Prior to the show's debut last July, the idea of a local music TV show floated in Williams's mind for a year. "I wanted to get the underground feel of the city," he says. "Cleveland is the so-called rock capital of the world, yet there wasn't a show like this [presenting] the talent. A show like this should have been in effect."

To be fair, other shows have tried . . . and failed. Williams doesn't see the same fate for Sound Central. "We get paid to do this," he says. "We're not some public-access show with a bishop holding a camcorder, recording some preacher." (Sound Central, technically, is local programming, which means Adelphia ponies up the funds for the program.)

What makes the show work is its restless genre-jumping. "People get bored," Williams explains. "I want this to be as broad as possible. Everybody's not into the same music. We want everybody to enjoy this city. There's a wide variety of sounds here. Why not make the show about that?"

So far, punk heroes the Sign-Offs, honky-tonkers the Dirty Bottom Boys, alt-rockers Uptown Sinclair, hip-hoppers Chop Shop Renegades, and hard rockers Bazooka Proof have all been featured in performance from the Beachland, Grog Shop, and other local clubs. "We want to expose people to the venues, as much as to the bands," Williams says.

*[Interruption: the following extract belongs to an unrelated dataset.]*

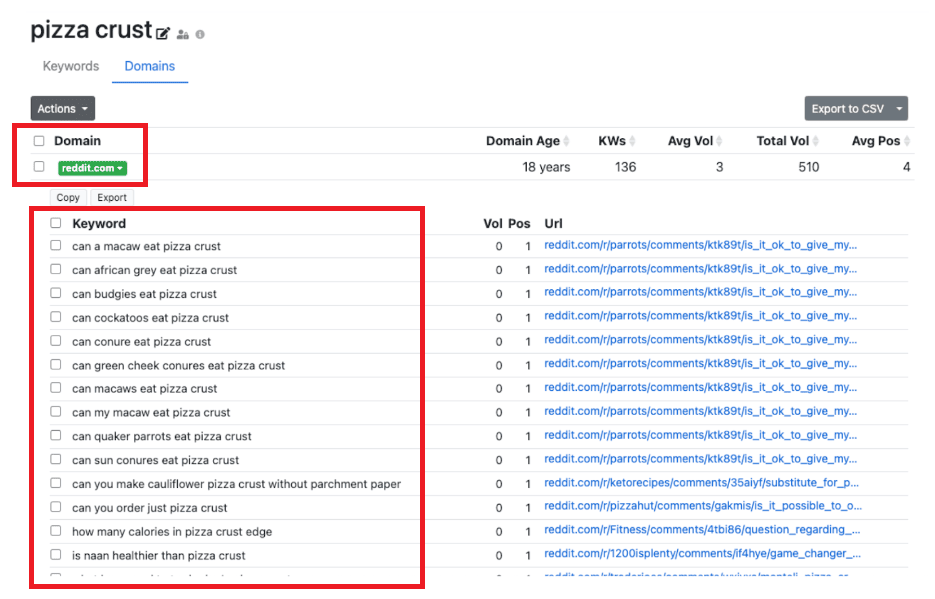Select the Domains tab
Screen dimensions: 935x599
[149, 66]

The next filming will be at the Beachland on April 4, with Afro-Cuban rockers Michael Rotman Trio and reggae combo Carlos Jones & the P.L.U.S. Band. And Williams, a hip-hop fan, can't wait, because working on Sound Central has turned him on to other types of music. "One of my favorite shows was Bazooka Proof," he says. "It was like walking into an underground cult. Guys were onstage yelling and screaming, and I was enthralled with the shit. It was the first time I saw a mosh pit."

For now, Williams wants to keep it local. He says "outsiders" have contacted him, but "this is about Cleveland. I don't care about bands that come from down South or the East Coast. What do they have to do with Cleveland? This gives the people of Cleveland something to call their own.

"We have fun doing this," he says. "But without the local talent, we wouldn't have the show."